• [SET EXERCISE A]
Please gather every line of the rows below that contains the word "Expand", copying each one in full.

• [PASSAGE GIVEN]
#####

The Council also acted unreasonably in the conduct of the proceedings, r 3.7(d) of the Court Rules, in that it failed to participate in the conciliation conference contrary to the duty in s 34(1A) of the Court Act that a party has a duty to participate in such a conference. This duty operates regardless of the filing of a submitting appearance under r 6.11 of the Uniform Civil Procedure Rules 2005 (the UCPR). Not having the Council represented at the s 34 conference meant that it could not contribute to the resolution of the proceedings.
Further the Council required that its file be subpoenaed rather than producing it in accordance with the Class 1 practice note cl 11 which requires production of the Council's file within 14 days.
The Applicant seeks costs on an indemnity basis because the failure to delegate, the non participation in the conciliation conference, and the requirement to subpoena the Council file individually or together give rise to the relevant special circumstances justifying an order for indemnity costs. Relevant principles are identified in Vis Visitor Investment Services Pty Ltd v Hawkesbury City Council (No 2) [2010] NSWLEC 252 at [14] - [31].
Council's submissions
None of these grounds are made out. Firstly, the appeal has been brought as provided for in s 97 of the Environmental Planning and Assessment Act 1979 (the EPA Act) as a deemed refusal, which is a commonly exercised appeal mechanism. It is unknown if the GM would have approved the development application if the procedural motions had been passed and it cannot be assumed that no appeal to this Court would have been necessary had the motion to delegate to the GM been passed.

#####

• [SET EXERCISE B]
Pick up the passage on the indemnity costs dispute where it stops and continue it.

#####

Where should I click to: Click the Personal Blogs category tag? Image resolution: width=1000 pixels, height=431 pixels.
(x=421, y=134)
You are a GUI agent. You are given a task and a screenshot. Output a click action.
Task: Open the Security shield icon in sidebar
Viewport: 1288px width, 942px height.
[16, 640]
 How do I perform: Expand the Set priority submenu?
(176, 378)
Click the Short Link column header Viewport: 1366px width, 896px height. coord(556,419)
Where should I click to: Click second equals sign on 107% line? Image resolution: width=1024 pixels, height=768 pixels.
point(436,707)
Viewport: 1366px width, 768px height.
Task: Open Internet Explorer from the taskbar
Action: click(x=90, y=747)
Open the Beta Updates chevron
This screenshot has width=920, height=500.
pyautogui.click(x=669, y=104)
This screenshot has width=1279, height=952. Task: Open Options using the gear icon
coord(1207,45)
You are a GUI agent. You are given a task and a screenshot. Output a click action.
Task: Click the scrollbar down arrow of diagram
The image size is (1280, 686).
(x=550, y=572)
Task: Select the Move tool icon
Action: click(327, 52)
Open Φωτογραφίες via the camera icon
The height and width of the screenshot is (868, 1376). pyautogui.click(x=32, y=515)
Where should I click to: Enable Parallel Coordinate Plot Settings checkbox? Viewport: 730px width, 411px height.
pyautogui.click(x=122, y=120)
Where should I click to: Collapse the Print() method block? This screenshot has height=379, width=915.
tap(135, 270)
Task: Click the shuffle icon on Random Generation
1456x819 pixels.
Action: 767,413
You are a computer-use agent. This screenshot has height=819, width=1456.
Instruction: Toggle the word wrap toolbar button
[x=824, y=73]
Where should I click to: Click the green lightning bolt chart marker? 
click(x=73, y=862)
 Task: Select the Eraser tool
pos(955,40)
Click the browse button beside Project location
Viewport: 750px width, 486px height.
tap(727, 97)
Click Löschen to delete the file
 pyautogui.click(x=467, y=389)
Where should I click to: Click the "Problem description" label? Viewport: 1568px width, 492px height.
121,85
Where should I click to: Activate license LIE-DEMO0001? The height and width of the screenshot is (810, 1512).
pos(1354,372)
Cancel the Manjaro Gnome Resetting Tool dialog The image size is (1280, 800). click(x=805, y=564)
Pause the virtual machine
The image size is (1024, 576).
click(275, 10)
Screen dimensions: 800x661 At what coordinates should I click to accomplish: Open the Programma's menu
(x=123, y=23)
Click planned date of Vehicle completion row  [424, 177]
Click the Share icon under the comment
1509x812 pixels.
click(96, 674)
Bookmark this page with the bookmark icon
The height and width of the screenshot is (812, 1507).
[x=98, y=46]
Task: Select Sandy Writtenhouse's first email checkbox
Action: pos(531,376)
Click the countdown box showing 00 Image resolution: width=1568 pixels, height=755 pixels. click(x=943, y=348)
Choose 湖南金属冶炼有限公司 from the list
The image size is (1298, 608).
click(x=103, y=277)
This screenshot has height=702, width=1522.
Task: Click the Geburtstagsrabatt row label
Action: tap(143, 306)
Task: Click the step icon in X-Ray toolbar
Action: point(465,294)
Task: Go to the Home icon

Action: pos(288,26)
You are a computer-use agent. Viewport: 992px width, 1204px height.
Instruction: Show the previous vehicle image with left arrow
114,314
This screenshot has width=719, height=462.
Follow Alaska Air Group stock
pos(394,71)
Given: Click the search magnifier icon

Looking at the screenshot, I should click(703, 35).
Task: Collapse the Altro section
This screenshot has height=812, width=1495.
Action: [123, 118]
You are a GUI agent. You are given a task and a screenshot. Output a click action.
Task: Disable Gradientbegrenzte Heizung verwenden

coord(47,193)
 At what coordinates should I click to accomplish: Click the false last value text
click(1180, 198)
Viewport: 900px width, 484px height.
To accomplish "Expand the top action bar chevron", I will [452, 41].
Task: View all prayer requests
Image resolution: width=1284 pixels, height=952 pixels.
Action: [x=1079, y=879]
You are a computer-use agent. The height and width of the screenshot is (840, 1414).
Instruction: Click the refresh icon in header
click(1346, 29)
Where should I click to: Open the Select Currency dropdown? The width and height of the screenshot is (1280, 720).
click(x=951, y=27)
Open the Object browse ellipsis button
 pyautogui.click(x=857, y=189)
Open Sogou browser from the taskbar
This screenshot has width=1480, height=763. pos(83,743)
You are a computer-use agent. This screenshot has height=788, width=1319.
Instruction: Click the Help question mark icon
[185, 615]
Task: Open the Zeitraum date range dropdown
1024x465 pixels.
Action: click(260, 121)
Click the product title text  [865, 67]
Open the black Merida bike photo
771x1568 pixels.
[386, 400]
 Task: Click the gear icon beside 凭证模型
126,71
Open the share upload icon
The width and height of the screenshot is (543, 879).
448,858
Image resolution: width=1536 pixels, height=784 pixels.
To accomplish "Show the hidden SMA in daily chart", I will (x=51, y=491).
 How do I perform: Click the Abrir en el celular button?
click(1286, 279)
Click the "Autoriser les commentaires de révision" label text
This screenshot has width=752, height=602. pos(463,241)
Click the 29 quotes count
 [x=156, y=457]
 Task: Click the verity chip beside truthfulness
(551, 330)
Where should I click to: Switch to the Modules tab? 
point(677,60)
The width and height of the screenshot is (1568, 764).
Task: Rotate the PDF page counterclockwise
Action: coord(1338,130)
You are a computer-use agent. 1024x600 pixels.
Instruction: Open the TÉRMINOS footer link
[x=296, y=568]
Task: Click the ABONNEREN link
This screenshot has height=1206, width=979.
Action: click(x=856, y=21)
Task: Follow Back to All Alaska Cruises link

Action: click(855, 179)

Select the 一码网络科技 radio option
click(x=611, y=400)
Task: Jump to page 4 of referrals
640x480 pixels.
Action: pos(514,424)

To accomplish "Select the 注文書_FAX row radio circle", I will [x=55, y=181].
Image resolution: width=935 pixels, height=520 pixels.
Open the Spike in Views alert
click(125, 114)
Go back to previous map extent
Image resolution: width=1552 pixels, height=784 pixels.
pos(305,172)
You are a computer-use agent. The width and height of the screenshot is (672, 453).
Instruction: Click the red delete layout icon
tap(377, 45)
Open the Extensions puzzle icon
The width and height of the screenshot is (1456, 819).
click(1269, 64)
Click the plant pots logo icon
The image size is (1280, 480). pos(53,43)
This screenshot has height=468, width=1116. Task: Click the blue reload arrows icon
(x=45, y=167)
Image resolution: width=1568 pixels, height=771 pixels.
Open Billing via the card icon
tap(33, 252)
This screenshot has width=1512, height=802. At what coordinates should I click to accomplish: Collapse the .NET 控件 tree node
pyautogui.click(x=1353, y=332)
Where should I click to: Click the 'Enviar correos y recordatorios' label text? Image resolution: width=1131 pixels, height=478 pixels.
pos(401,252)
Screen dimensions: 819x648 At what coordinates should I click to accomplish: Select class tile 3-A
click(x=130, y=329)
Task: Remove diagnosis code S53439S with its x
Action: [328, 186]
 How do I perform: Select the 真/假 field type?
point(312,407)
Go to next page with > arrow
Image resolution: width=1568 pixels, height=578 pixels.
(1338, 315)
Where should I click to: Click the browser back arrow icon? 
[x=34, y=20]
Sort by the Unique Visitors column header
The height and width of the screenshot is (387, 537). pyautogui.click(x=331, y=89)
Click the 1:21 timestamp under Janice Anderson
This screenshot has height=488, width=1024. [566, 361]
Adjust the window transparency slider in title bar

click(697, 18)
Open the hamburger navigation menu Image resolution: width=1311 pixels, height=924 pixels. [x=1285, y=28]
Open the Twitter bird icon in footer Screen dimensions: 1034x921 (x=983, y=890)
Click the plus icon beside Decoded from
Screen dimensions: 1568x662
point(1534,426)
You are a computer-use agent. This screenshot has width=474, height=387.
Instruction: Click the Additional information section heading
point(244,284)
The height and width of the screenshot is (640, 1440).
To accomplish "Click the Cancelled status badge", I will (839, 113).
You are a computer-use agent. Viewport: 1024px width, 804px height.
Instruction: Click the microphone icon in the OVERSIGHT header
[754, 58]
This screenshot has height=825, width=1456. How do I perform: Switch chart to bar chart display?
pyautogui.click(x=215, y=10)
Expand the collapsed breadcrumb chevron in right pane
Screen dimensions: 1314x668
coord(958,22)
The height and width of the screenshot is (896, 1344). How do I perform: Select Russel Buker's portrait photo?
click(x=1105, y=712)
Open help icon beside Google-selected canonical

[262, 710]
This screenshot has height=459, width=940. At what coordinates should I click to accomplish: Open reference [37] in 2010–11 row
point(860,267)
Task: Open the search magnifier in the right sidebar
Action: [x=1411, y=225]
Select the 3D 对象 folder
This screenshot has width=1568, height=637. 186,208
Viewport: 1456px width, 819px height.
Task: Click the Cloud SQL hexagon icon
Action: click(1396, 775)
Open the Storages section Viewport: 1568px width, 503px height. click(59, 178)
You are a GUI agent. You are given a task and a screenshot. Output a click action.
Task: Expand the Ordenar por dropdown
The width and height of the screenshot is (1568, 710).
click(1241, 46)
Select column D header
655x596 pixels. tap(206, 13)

#####

• [REPLY A]
 How do I perform: Expand the Set priority submenu?
To accomplish "Expand the top action bar chevron", I will [452, 41].
Expand the collapsed breadcrumb chevron in right pane
Task: Expand the Ordenar por dropdown

• [REPLY B]
Secondly the circumstances in r 3.7(c) are not made out. The councillors complied with their obligations under the LG Act and the Council's Code of Conduct in declaring their pecuniary and non-pecuniary interests which resulted in there being no quorum of the Council. There was no unreasonable behaviour in the councillors not voting to delegate the matter to the Council's GM. When the various declared interests are viewed, the context whereby the councillors would not wish to be seen to be endorsing the staff recommendation for approval (which report was on the Council file) or providing tacit support to the application is understandable. It was appropriate that another independent body make the decision, in this case the Court. It is not accepted that the councillors abrogated their civic responsibility to determine such applications by not delegating that decision to a Council officer.
In relation to r 3.7(d) of the Court Rules, the Council's GM considered it prudent to require a subpoena to produce the Council's file given that it had filed a submitting appearance and there was another active respondent. It did not challenge the subpoena and provided the documents promptly, within two days. That was not unreasonable behaviour.
The Council filed a submitting appearance early. Under UCPR r 6.11(2) this means that the Council must take no further steps in the proceedings without leave of the Court. It was not required to participate in the conciliation conference and was not asked to do so by the Applicant. There was no breach of the duty in s 34(1A) of the Court Act. Nevertheless when asked by the Applicant the Council gave its consent to the conference being held and gave its consent to the agreement of the Applicant and Second Respondent when asked to do so by the Court. There is no basis for awarding indemnity costs.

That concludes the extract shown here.